We reject the administrator's contention that the placement of funds in joint tenancy was intended to be a repayment of a loan and not a gift. Whatever merit there is to this argument, the supporting evidence certainly falls short of clear and convincing proof. Had the deceased intended to pay back a $5,000 loan, he certainly could have accomplished this in a more traditional and direct manner than by replacing $12,000 in joint tenancy.
Much argument is made by the administrator that the testimony of Adeline Foreman was concocted and unbelievable. Suffice it to say that the trial judge saw and heard the witnesses and was in a superior position to determine their credibility and the weight to be afforded their testimony. The trial court held that the presumption of donative intent was not overcome by clear and convincing evidence. The record supports the conclusion that the joint accounts were understandably created for the purpose of making gifts to Adeline Foreman.

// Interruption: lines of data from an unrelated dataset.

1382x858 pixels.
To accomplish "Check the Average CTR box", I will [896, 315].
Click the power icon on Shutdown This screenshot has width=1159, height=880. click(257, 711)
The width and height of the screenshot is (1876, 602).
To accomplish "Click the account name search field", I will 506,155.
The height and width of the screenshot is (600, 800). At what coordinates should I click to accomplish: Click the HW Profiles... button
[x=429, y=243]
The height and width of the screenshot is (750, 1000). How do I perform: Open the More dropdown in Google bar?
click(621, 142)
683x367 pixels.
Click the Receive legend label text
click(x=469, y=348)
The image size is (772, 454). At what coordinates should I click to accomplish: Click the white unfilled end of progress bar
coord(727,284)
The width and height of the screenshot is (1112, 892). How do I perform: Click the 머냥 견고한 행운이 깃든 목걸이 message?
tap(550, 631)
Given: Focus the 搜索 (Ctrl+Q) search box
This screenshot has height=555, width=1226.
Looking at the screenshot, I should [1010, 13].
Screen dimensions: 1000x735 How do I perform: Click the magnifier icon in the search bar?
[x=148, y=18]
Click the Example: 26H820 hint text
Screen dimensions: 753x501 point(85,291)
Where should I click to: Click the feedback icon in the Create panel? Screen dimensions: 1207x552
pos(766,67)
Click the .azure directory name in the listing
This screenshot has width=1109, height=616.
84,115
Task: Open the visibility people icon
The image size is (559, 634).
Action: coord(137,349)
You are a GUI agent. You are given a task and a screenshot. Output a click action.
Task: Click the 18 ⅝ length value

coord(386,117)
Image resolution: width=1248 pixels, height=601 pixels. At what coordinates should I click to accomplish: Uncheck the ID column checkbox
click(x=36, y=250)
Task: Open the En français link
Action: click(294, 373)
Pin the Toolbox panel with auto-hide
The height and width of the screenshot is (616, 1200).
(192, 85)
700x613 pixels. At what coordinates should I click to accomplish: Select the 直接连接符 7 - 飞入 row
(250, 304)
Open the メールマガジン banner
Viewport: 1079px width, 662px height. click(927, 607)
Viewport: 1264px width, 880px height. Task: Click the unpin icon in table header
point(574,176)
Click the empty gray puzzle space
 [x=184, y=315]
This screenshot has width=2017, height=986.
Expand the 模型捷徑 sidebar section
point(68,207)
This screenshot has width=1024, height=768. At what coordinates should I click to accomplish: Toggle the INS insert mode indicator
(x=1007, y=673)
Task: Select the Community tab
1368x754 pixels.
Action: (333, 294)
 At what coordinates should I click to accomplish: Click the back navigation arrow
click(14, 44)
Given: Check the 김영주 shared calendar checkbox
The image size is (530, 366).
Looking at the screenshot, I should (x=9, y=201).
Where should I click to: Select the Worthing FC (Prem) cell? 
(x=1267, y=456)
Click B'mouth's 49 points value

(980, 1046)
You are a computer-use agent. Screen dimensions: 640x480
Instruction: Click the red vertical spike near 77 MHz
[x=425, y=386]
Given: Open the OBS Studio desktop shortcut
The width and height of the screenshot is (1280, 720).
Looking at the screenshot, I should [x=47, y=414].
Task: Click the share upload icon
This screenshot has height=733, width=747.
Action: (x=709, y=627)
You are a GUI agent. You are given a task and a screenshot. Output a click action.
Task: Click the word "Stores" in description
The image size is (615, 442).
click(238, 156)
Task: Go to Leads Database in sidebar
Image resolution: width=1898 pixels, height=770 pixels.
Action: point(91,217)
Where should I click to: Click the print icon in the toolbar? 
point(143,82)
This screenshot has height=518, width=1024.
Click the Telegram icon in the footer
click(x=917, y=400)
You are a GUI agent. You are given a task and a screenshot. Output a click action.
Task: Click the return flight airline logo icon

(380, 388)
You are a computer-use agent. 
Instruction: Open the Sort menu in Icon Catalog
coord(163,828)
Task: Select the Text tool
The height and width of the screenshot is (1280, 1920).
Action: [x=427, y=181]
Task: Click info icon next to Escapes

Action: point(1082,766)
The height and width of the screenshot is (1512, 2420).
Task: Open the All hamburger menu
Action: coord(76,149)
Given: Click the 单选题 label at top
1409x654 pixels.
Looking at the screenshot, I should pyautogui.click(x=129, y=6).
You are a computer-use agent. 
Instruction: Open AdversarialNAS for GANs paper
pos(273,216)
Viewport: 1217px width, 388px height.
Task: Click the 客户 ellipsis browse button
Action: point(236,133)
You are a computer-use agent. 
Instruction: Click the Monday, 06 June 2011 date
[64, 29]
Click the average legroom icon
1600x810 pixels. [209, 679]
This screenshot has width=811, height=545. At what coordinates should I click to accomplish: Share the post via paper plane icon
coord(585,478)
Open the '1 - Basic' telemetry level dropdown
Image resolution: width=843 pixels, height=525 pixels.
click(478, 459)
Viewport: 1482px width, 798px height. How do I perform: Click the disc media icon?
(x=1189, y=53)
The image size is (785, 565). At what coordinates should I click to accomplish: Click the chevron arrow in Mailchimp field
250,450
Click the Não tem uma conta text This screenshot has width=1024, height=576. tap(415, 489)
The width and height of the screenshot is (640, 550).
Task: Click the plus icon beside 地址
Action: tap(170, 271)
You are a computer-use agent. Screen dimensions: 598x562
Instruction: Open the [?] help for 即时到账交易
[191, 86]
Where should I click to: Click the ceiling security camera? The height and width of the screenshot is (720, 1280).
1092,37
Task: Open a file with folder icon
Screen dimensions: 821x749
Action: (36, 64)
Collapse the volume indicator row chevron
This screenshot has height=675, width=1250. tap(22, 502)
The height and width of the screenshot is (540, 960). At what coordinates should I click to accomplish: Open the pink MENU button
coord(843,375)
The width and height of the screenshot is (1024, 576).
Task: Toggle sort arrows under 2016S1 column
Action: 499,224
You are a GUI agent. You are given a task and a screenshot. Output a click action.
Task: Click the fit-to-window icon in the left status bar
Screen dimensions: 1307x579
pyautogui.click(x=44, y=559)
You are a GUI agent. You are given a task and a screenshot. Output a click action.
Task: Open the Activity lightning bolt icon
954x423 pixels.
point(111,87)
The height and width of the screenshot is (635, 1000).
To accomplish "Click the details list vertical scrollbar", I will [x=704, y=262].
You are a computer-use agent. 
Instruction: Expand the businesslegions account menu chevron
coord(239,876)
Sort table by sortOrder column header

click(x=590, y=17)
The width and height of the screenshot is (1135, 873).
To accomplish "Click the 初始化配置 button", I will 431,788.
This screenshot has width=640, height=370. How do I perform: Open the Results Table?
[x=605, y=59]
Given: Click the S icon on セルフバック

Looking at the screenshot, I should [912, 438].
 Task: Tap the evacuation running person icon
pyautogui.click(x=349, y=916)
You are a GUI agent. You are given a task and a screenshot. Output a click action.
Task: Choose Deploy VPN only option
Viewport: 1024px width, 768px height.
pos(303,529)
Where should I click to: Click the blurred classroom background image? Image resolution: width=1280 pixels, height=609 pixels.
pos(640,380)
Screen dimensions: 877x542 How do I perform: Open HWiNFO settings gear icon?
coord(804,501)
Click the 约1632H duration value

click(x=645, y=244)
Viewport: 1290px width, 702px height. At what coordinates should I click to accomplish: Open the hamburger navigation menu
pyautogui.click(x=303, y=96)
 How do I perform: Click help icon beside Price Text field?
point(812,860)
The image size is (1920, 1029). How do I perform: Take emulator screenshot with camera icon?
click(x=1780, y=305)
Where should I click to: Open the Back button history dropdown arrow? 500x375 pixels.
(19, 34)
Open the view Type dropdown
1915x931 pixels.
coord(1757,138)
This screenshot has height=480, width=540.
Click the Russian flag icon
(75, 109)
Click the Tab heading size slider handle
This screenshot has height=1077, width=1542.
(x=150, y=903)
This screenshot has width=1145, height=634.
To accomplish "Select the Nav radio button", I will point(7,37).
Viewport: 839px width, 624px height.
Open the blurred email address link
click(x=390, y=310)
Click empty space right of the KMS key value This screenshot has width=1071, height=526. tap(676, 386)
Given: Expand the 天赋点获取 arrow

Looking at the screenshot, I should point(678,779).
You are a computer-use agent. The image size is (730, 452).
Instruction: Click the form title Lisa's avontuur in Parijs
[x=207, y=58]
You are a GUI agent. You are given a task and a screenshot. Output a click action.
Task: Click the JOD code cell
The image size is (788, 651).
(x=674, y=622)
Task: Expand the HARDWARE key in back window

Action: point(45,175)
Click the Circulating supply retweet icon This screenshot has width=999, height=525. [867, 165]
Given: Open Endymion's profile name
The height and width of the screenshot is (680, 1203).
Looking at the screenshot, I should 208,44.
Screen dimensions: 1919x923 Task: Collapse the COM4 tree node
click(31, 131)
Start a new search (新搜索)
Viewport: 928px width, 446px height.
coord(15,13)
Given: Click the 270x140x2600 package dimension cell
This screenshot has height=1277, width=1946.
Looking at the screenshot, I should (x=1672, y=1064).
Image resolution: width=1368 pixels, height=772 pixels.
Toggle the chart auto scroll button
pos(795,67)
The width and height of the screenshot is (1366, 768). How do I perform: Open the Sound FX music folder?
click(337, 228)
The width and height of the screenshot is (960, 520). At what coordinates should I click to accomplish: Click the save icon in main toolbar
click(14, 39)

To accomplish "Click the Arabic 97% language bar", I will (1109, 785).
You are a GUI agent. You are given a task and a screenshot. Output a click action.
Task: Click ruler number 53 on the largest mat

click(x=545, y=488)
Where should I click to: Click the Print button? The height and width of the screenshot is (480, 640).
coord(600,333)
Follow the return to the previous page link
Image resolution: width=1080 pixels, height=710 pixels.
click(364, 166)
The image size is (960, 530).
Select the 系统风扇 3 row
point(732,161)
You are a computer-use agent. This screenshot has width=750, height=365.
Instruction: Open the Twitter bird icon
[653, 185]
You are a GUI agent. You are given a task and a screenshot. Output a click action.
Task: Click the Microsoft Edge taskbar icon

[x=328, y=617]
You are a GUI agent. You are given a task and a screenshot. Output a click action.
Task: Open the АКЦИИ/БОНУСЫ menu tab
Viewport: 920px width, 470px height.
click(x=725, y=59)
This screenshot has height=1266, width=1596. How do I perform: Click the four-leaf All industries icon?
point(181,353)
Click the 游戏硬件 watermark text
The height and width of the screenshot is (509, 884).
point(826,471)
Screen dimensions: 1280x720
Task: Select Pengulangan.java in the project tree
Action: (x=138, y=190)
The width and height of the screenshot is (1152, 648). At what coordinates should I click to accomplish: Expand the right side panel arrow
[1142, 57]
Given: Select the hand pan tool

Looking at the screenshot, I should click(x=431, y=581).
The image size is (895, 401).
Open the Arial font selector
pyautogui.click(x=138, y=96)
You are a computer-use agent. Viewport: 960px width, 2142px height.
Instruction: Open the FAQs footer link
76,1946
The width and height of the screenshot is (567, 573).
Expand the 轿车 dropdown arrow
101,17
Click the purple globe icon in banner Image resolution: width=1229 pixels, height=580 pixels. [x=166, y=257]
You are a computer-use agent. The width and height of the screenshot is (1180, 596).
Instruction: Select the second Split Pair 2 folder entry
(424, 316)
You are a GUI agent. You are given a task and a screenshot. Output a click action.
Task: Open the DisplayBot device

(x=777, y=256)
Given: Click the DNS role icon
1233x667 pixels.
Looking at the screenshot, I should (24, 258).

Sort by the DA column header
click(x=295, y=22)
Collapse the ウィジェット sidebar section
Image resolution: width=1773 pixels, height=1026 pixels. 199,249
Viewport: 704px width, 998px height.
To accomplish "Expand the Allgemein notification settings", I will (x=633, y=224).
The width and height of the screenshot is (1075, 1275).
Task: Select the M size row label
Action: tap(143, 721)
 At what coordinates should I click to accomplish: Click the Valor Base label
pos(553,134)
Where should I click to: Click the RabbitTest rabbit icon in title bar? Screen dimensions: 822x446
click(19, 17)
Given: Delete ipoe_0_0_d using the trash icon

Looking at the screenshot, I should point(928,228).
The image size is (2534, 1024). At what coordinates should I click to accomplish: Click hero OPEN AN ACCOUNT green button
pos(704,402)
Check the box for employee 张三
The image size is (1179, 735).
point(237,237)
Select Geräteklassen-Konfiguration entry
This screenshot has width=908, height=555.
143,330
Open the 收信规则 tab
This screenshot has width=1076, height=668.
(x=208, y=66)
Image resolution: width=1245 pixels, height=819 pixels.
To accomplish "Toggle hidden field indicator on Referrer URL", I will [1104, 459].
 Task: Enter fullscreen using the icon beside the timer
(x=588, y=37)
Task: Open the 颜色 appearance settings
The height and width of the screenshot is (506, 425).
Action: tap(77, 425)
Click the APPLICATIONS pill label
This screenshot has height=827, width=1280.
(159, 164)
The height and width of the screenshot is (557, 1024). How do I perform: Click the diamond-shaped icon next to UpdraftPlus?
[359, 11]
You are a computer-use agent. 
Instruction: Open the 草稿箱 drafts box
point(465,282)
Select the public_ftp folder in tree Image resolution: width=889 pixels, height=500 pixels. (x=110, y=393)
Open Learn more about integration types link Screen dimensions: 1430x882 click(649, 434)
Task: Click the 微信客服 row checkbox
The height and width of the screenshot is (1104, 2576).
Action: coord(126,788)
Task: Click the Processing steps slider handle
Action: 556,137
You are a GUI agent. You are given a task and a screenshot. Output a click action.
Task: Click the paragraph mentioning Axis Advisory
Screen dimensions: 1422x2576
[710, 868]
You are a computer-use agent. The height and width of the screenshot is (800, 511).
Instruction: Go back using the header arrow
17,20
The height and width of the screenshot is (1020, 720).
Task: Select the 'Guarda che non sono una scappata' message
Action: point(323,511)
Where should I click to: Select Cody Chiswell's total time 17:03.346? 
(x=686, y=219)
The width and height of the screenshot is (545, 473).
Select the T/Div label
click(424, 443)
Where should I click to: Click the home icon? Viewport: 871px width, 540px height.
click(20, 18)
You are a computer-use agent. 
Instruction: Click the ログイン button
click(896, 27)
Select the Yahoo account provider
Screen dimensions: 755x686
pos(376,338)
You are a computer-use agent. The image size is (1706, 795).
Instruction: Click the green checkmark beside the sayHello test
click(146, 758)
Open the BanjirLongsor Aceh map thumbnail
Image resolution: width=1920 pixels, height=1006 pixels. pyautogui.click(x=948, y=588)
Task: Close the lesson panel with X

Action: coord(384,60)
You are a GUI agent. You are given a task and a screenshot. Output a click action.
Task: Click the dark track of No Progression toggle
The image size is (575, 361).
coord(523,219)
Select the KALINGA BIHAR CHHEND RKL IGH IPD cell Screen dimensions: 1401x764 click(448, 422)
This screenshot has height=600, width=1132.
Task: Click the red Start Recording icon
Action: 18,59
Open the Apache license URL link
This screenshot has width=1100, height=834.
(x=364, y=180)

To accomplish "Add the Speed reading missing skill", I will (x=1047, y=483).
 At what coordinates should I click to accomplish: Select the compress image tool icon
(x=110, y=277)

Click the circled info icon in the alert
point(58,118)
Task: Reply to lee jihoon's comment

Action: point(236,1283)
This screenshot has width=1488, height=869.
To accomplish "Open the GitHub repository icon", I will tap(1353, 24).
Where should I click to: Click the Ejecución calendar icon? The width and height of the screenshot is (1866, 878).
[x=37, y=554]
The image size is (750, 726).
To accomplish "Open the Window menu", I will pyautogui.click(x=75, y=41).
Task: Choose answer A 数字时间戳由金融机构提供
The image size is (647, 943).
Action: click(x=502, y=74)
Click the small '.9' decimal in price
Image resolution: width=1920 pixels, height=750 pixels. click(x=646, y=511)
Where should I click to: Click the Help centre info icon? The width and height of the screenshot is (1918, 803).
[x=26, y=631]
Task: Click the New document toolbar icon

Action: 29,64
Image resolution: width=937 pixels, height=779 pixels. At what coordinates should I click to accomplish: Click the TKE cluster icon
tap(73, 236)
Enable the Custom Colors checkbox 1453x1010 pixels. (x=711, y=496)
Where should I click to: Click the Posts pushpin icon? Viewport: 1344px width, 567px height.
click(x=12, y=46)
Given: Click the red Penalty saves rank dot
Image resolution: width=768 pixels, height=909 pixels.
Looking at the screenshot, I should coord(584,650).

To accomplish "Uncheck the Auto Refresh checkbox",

• 2 We reject the administrator's argument that the claim for funeral and monument expenses should have been disallowed. Section 192 of the Probate Act provides for the filing of claims against the estate. (Ill. Rev. Stat. 1973, ch. 3, par. 192.) Section 202 provides that funeral expenses (which include monuments) are a "1st" claim against the estate. (Ill. Rev. Stat. 1973, ch. 3, par. 202.) The administrator's argument that the claim was not notarized as required by statute was not raised in trial court and is therefore waived. The record shows that Adeline Foreman received a lump sum benefit of $255 ...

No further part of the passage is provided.